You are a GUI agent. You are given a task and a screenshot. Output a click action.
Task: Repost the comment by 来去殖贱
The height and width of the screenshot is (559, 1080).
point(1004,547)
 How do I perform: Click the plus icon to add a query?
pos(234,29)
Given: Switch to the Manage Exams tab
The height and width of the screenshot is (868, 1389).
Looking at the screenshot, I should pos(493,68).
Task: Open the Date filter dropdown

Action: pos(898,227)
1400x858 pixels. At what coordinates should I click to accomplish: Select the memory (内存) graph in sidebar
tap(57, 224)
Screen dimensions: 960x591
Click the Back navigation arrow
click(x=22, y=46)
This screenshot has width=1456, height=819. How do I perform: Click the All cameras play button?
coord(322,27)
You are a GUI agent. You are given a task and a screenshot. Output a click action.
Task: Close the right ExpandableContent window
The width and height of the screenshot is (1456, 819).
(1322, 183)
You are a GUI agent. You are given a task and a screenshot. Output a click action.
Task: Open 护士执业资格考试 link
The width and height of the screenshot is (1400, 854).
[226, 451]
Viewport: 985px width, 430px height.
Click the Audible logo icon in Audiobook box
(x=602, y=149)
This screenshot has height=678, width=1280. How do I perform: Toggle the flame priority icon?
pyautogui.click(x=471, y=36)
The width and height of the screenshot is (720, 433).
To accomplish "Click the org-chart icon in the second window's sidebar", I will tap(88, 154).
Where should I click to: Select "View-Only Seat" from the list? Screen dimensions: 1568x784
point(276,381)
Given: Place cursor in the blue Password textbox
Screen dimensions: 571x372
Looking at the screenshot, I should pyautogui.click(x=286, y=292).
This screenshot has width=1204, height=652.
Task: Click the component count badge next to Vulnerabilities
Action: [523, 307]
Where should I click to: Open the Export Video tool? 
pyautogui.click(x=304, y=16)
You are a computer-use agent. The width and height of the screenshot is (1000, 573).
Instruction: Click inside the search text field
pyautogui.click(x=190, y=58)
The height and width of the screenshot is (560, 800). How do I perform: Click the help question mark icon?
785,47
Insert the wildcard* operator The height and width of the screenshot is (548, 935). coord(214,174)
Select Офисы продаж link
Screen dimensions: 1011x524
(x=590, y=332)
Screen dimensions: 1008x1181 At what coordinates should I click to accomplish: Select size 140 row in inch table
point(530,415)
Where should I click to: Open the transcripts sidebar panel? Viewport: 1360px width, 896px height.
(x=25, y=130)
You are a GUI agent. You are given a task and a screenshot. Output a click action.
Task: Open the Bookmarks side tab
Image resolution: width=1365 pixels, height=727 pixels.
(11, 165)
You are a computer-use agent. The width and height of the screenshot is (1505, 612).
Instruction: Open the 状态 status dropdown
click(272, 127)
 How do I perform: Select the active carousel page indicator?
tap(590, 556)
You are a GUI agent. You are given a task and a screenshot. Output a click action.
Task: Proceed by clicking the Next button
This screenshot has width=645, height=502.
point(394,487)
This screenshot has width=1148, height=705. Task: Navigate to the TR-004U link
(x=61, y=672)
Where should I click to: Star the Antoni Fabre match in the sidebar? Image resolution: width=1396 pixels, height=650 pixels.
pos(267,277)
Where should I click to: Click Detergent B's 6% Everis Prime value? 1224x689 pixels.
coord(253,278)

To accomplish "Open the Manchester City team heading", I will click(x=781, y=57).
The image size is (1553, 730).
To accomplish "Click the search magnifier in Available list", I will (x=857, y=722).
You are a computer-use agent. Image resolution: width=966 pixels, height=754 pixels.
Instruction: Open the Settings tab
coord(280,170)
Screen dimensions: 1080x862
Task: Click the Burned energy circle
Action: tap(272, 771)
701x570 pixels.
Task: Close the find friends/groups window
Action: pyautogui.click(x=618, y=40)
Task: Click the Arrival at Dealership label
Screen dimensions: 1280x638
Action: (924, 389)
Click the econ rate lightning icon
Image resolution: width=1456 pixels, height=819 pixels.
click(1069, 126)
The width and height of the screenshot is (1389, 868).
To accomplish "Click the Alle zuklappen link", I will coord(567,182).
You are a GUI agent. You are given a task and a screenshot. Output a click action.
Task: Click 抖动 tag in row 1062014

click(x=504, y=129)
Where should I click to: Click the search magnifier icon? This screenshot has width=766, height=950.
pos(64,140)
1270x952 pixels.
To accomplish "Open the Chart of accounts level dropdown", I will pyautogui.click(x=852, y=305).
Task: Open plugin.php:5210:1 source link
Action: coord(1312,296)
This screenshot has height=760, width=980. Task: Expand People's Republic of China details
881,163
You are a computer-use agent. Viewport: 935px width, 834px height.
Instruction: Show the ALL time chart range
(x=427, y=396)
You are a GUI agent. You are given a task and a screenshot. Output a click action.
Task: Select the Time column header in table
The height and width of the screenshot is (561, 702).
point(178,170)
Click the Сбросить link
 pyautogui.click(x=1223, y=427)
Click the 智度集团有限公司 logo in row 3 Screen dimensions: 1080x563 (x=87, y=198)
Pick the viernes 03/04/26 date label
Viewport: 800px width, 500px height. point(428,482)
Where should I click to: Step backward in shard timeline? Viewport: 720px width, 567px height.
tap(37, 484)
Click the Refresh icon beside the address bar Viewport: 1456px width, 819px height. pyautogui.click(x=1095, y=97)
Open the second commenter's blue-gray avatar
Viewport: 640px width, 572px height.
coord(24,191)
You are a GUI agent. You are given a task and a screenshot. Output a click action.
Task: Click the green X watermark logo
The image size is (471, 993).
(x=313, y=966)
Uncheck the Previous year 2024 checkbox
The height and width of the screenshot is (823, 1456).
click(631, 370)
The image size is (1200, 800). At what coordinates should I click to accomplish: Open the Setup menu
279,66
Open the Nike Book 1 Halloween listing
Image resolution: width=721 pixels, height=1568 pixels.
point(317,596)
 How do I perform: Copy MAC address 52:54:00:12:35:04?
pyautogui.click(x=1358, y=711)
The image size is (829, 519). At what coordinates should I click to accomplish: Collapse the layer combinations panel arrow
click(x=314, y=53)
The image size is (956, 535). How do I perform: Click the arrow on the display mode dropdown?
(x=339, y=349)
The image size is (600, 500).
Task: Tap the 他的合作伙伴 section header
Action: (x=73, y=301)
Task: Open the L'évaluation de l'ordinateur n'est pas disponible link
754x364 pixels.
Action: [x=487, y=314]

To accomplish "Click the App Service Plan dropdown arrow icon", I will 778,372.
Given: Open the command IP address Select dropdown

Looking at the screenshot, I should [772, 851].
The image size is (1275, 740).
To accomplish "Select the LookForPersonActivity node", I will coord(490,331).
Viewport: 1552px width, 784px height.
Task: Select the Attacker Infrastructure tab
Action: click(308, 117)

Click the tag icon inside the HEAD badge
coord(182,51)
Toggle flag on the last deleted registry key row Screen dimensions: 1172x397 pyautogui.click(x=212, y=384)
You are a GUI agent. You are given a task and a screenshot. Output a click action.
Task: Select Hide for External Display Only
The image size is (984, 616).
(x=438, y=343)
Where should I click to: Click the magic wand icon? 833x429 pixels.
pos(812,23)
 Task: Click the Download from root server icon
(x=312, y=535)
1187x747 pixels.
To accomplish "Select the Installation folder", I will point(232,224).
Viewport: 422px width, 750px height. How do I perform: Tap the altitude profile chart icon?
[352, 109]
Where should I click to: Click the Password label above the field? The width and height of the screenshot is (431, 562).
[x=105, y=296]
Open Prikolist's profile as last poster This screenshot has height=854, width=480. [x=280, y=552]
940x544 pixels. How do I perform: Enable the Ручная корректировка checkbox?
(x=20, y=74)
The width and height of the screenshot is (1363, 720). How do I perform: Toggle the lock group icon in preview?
====
## Your objective
Please rewrite all the items above with "Where should I click to:" changed to "Where do I click to:" and every other word left the same.

## Complete answer
You are a GUI agent. You are given a task and a screenshot. Output a click action.
Task: Repost the comment by 来去殖贱
The height and width of the screenshot is (559, 1080).
point(1004,547)
 How do I perform: Click the plus icon to add a query?
pos(234,29)
Given: Switch to the Manage Exams tab
The height and width of the screenshot is (868, 1389).
Looking at the screenshot, I should pos(493,68).
Task: Open the Date filter dropdown

Action: pos(898,227)
1400x858 pixels. At what coordinates should I click to accomplish: Select the memory (内存) graph in sidebar
tap(57, 224)
Screen dimensions: 960x591
Click the Back navigation arrow
click(x=22, y=46)
This screenshot has width=1456, height=819. How do I perform: Click the All cameras play button?
coord(322,27)
You are a GUI agent. You are given a task and a screenshot. Output a click action.
Task: Close the right ExpandableContent window
The width and height of the screenshot is (1456, 819).
(1322, 183)
You are a GUI agent. You are given a task and a screenshot. Output a click action.
Task: Open 护士执业资格考试 link
The width and height of the screenshot is (1400, 854).
[226, 451]
Viewport: 985px width, 430px height.
Click the Audible logo icon in Audiobook box
(x=602, y=149)
This screenshot has height=678, width=1280. How do I perform: Toggle the flame priority icon?
pyautogui.click(x=471, y=36)
The width and height of the screenshot is (720, 433).
To accomplish "Click the org-chart icon in the second window's sidebar", I will tap(88, 154).
Where do I click to: Select "View-Only Seat" from the list? Screen dimensions: 1568x784
point(276,381)
Given: Place cursor in the blue Password textbox
Screen dimensions: 571x372
Looking at the screenshot, I should pyautogui.click(x=286, y=292).
This screenshot has width=1204, height=652.
Task: Click the component count badge next to Vulnerabilities
Action: [523, 307]
Where do I click to: Open the Export Video tool? 
pyautogui.click(x=304, y=16)
You are a computer-use agent. The width and height of the screenshot is (1000, 573).
Instruction: Click inside the search text field
pyautogui.click(x=190, y=58)
The height and width of the screenshot is (560, 800). How do I perform: Click the help question mark icon?
785,47
Insert the wildcard* operator The height and width of the screenshot is (548, 935). coord(214,174)
Select Офисы продаж link
Screen dimensions: 1011x524
(x=590, y=332)
Screen dimensions: 1008x1181 At what coordinates should I click to accomplish: Select size 140 row in inch table
point(530,415)
Where do I click to: Open the transcripts sidebar panel? Viewport: 1360px width, 896px height.
(x=25, y=130)
You are a GUI agent. You are given a task and a screenshot. Output a click action.
Task: Open the Bookmarks side tab
Image resolution: width=1365 pixels, height=727 pixels.
(11, 165)
You are a computer-use agent. The width and height of the screenshot is (1505, 612).
Instruction: Open the 状态 status dropdown
click(272, 127)
 How do I perform: Select the active carousel page indicator?
tap(590, 556)
You are a GUI agent. You are given a task and a screenshot. Output a click action.
Task: Proceed by clicking the Next button
This screenshot has width=645, height=502.
point(394,487)
This screenshot has width=1148, height=705. Task: Navigate to the TR-004U link
(x=61, y=672)
Where do I click to: Star the Antoni Fabre match in the sidebar? Image resolution: width=1396 pixels, height=650 pixels.
pos(267,277)
Where do I click to: Click Detergent B's 6% Everis Prime value? 1224x689 pixels.
coord(253,278)

To accomplish "Open the Manchester City team heading", I will click(x=781, y=57).
The image size is (1553, 730).
To accomplish "Click the search magnifier in Available list", I will (x=857, y=722).
You are a computer-use agent. Image resolution: width=966 pixels, height=754 pixels.
Instruction: Open the Settings tab
coord(280,170)
Screen dimensions: 1080x862
Task: Click the Burned energy circle
Action: tap(272, 771)
701x570 pixels.
Task: Close the find friends/groups window
Action: pyautogui.click(x=618, y=40)
Task: Click the Arrival at Dealership label
Screen dimensions: 1280x638
Action: (924, 389)
Click the econ rate lightning icon
Image resolution: width=1456 pixels, height=819 pixels.
click(1069, 126)
The width and height of the screenshot is (1389, 868).
To accomplish "Click the Alle zuklappen link", I will coord(567,182).
You are a GUI agent. You are given a task and a screenshot. Output a click action.
Task: Click 抖动 tag in row 1062014

click(x=504, y=129)
Where do I click to: Click the search magnifier icon? This screenshot has width=766, height=950.
pos(64,140)
1270x952 pixels.
To accomplish "Open the Chart of accounts level dropdown", I will pyautogui.click(x=852, y=305).
Task: Open plugin.php:5210:1 source link
Action: coord(1312,296)
This screenshot has height=760, width=980. Task: Expand People's Republic of China details
881,163
You are a computer-use agent. Viewport: 935px width, 834px height.
Instruction: Show the ALL time chart range
(x=427, y=396)
You are a GUI agent. You are given a task and a screenshot. Output a click action.
Task: Select the Time column header in table
The height and width of the screenshot is (561, 702).
point(178,170)
Click the Сбросить link
 pyautogui.click(x=1223, y=427)
Click the 智度集团有限公司 logo in row 3 Screen dimensions: 1080x563 (x=87, y=198)
Pick the viernes 03/04/26 date label
Viewport: 800px width, 500px height. point(428,482)
Where do I click to: Step backward in shard timeline? Viewport: 720px width, 567px height.
tap(37, 484)
Click the Refresh icon beside the address bar Viewport: 1456px width, 819px height. pyautogui.click(x=1095, y=97)
Open the second commenter's blue-gray avatar
Viewport: 640px width, 572px height.
coord(24,191)
You are a GUI agent. You are given a task and a screenshot. Output a click action.
Task: Click the green X watermark logo
The image size is (471, 993).
(x=313, y=966)
Uncheck the Previous year 2024 checkbox
The height and width of the screenshot is (823, 1456).
click(631, 370)
The image size is (1200, 800). At what coordinates should I click to accomplish: Open the Setup menu
279,66
Open the Nike Book 1 Halloween listing
Image resolution: width=721 pixels, height=1568 pixels.
point(317,596)
 How do I perform: Copy MAC address 52:54:00:12:35:04?
pyautogui.click(x=1358, y=711)
The image size is (829, 519). At what coordinates should I click to accomplish: Collapse the layer combinations panel arrow
click(x=314, y=53)
The image size is (956, 535). How do I perform: Click the arrow on the display mode dropdown?
(x=339, y=349)
The image size is (600, 500).
Task: Tap the 他的合作伙伴 section header
Action: (x=73, y=301)
Task: Open the L'évaluation de l'ordinateur n'est pas disponible link
754x364 pixels.
Action: [x=487, y=314]

To accomplish "Click the App Service Plan dropdown arrow icon", I will 778,372.
Given: Open the command IP address Select dropdown

Looking at the screenshot, I should [772, 851].
The image size is (1275, 740).
To accomplish "Select the LookForPersonActivity node", I will coord(490,331).
Viewport: 1552px width, 784px height.
Task: Select the Attacker Infrastructure tab
Action: click(308, 117)

Click the tag icon inside the HEAD badge
coord(182,51)
Toggle flag on the last deleted registry key row Screen dimensions: 1172x397 pyautogui.click(x=212, y=384)
You are a GUI agent. You are given a task and a screenshot. Output a click action.
Task: Select Hide for External Display Only
The image size is (984, 616).
(x=438, y=343)
Where do I click to: Click the magic wand icon? 833x429 pixels.
pos(812,23)
 Task: Click the Download from root server icon
(x=312, y=535)
1187x747 pixels.
To accomplish "Select the Installation folder", I will point(232,224).
Viewport: 422px width, 750px height. How do I perform: Tap the altitude profile chart icon?
[352, 109]
Where do I click to: Click the Password label above the field? The width and height of the screenshot is (431, 562).
[x=105, y=296]
Open Prikolist's profile as last poster This screenshot has height=854, width=480. [x=280, y=552]
940x544 pixels. How do I perform: Enable the Ручная корректировка checkbox?
(x=20, y=74)
The width and height of the screenshot is (1363, 720). How do I perform: Toggle the lock group icon in preview?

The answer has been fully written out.